The Obama Blueprint for Solving the U.S. Financial Crisis

By Jason Simpkins
And William Patalon III
Money Morning Editors

The first 100 days of President Barack Obama's administration officially begin today (Wednesday). But the reality is that President Obama already has a solid head start, as he and his advisor have been working for months to establish the groundwork for one of the most ambitious - and most important - economic-stimulus plans in U.S. history.

President Obama's team was hard at work weeks before his Jan. 20 inauguration, crafting an ambitious $825 billion economic stimulus plan, parlaying with the U.S. Treasury Department and Congress to ensure its speedy implementation, and assembling the team the nation's 44th chief executive felt he needed to get the job done.

The current package, which has been endorsed by House Appropriations Committee, has yet to get overall congressional approval, but ultimately, the plan's focus on job creation, infrastructure development, increased regulatory oversight, tax relief for businesses and America's middle class, and aid to states struggling with budget shortfalls will remain intact.
#####
__Requirement A__. Decide whether each statement agrees with the article on the Obama stimulus plan. Answer yes or no for each, and quote the deciding words from the article: (i) The stimulus plan crafted by President Obama's team was worth $825 billion. (ii) The package has already received overall congressional approval. (iii) President Obama's inauguration took place on Jan. 20.
#####
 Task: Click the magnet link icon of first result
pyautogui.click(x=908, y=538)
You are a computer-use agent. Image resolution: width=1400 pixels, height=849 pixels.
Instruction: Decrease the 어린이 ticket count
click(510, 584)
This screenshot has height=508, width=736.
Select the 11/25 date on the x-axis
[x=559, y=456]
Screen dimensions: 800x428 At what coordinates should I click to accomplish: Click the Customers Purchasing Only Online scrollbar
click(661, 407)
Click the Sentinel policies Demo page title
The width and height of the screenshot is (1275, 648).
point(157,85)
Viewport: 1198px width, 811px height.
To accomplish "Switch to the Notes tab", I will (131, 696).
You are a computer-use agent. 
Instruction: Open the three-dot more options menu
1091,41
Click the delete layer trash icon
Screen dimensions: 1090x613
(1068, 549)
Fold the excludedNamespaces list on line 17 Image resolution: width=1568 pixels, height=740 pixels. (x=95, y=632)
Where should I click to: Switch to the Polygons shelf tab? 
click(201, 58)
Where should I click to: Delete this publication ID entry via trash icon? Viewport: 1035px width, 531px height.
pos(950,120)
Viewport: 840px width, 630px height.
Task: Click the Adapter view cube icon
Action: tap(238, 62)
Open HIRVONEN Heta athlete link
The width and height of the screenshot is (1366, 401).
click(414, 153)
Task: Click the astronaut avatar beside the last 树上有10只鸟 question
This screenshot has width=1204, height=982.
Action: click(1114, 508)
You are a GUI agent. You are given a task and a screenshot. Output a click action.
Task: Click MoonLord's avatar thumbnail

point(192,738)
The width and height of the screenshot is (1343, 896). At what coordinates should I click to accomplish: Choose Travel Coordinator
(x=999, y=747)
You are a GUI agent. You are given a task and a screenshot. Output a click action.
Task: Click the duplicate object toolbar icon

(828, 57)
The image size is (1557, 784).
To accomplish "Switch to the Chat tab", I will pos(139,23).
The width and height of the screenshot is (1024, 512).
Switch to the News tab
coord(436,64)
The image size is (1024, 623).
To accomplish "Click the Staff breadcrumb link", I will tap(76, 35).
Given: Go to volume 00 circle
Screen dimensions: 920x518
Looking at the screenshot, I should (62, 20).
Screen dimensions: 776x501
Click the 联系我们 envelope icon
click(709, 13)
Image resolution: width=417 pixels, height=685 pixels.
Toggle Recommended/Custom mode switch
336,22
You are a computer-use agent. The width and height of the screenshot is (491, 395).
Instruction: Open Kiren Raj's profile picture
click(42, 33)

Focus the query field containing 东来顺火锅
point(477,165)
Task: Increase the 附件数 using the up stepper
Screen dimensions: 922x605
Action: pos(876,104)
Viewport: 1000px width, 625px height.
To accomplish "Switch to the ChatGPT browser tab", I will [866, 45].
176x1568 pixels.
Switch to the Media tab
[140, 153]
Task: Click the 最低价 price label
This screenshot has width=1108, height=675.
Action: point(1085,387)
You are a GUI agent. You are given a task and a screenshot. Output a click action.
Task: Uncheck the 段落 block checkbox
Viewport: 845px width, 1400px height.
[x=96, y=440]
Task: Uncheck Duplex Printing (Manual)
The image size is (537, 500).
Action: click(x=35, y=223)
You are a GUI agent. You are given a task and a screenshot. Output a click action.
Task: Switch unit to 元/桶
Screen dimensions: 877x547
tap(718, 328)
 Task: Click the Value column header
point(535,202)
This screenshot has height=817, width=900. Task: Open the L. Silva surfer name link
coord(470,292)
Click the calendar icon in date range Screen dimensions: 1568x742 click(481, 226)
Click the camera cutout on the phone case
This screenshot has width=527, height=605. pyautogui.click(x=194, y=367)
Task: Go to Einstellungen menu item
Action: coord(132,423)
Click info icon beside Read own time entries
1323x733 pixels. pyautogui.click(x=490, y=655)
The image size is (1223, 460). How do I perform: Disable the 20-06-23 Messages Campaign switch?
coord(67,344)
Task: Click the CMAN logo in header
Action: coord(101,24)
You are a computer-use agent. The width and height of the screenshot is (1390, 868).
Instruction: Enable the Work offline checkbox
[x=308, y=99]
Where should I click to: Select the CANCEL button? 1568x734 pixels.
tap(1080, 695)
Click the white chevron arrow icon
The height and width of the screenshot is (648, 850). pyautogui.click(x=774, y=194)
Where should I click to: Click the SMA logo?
#####
__Requirement B__. Print the lines of the records starting at the line that contains "Click the white chevron arrow icon" and ending at the end of the records, with both ends included.

__Exercise output A__.
(i) Yes: "crafting an ambitious $825 billion economic stimulus plan"
(ii) No: "has yet to get overall congressional approval"
(iii) Yes: "weeks before his Jan. 20 inauguration"

__Exercise output B__.
Click the white chevron arrow icon
The height and width of the screenshot is (648, 850). pyautogui.click(x=774, y=194)
Where should I click to: Click the SMA logo?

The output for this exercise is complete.